Source excerpt:
************
Authors: Scott Bartz
In Lane’s scenario, journalists and scholars would see the person who confessed to the Tylenol murders as an almost altruistic hero who they would accept as a respected member of the academic community. Society would vindicate this person upon learning that the Tylenol murders had somehow put an end to some unidentified greater evil committed by big business.
Lane completed his “act of reconciliation” scenario by describing the happy “results” of a confession by Chuck Rivers. This confession, if it had appeared in Lewis’s novel, would almost certainly have been promoted and argued by Lane and prosecutors at the State’s Attorney Office in DuPage County as a confession by Lewis to one of the most horrendous crimes of the past century.
The happy-ending Lane envisioned for Lewis’s novel went as follows:
Results
: Chuck is forgiven and embraced for his admissions/courage not only by academia, but also by the citizens of our country/world who so desperately need his talents to save our environment. Might there be a popular uprising to name him environmental czar? He then reconciles with his conscience, wife and child, father and mother, and associates. The only down side to this ending is he loses Jogger. But hey, life goes on!
Lewis, to a certain extent, gave Lane and Nichols the benefit of the doubt early in their collaboration, hoping that maybe they were on the up and up. Yet he and LeAnn always assumed that Lane and Nichols were probably not the honest, trustworthy people they were trying to portray themselves as being. Lewis kept his guard up always, knowing that Lane and Nichols might twist anything he said to fit whatever their needs might be. “Without the either side ever saying so,” said Lewis, “both sides knew that I was the prey, and both sides always knew I was being stalked like a defenseless deer, and both sides always knew Roy and Sherry had complete immunity.”
Roy and Sherry took Jim and LeAnn to dinner on several occasions. They all acted as if they were friends having a nice casual dinner. Roy would drink three or four bourbon-and-waters, and Sherry, who seldom drank, would chide him for drinking too much. Roy encouraged LeAnn and Jim to order drinks – perhaps to loosen their lips – but being teetotalers, they always declined. Lewis could have just walked away from this unholy alliance, but the collaboration was of value to him in a number of ways. Lewis’s infamy and prison record greatly hindered his employability. Nichols was helping Lewis out financially – help that he really needed at that time.
************
Data entries:
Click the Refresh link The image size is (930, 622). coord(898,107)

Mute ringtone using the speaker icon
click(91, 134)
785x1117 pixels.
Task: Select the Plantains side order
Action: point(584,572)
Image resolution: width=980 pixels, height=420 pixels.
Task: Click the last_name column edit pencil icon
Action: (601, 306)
************
Exercise goal: Please continue the excerpt on Lewis and the Tylenol murders, picking up right after its last sentence.

Response below:
Far more important than Nichols’ financial assistance to Lewis, was the chance, albeit very slim, that she might clear his name in the book she claimed to be writing. From a pragmatic point of view, Lewis knew that if Lane and Nichols were trying to frame him for the Tylenol murders - a suspicion that grew stronger in Lewis’s mind over time - they were going to keep coming after him whether he joined their loathsome cabal or not. The old adage – ‘Keep your friends close, but your enemies closer’ – seemed applicable to Lewis’s situation.
“No matter how scared I was, and no matter how surreal the circumstances, I could not back down and disengage,” recalled Lewis. “I had to keep fighting, no matter what, and I always knew I should never show any aberrant behavior which could have been grounds for immediate arrest.”
Lewis recognized early on that Lane wanted him to develop a profile of Chuck Rivers that included aspects of the Tylenol killer’s profile that John Douglas had developed in 1982. “I had already read Douglas’s fictional profile,” said Lewis, “so I knew what personality traits the FBI wanted. I was not about to design any character in my book that would sound very much like me, nor any real person, except in trivial, whacky ways.”
Lewis invited Lane to participate in writing the novel “but he never contributed any actual text in place, only weird advice,” said Lewis. “His suggestions were always at cross purposes to what I wanted to write, so I simply ignored his input, but I always listened carefully.”
During their eighteen-month affiliation, Lane provided Lewis with an occasional snippet of information regarding his frustration over his failure to bring the Tylenol killer to justice. “He [Lane] told me on several occasions that his biggest career failure was failing to solve the Tylenol murders,” said Lewis. “He seemed like a guy who seldom failed, so his claimed Tylenol failure embarrassment seemed a reasonable burden.”
Lane also gave out a few clues about what Lewis suspected was Lane’s involvement in an ongoing investigation of the Tylenol murders. “At one point, Roy and Sherry claimed that the investigation necessitated that Roy travel to Thailand. They never told me exactly why, and I never asked,” said Lewis. “At the time, I assumed they were looking into something connected with Roger Arnold.” Arnold had purchased two one-way tickets to Thailand a few days before the Tylenol murders.
Lane also asked Lewis about India. “Somehow, Roy also got the idea I had been to India, which I hadn’t,” said Lewis. “I also knew there was absolutely no evidence of me ever being in India. No airline tickets. No contacts. No correspondence. No passport records. I simply had never been on the subcontinent.”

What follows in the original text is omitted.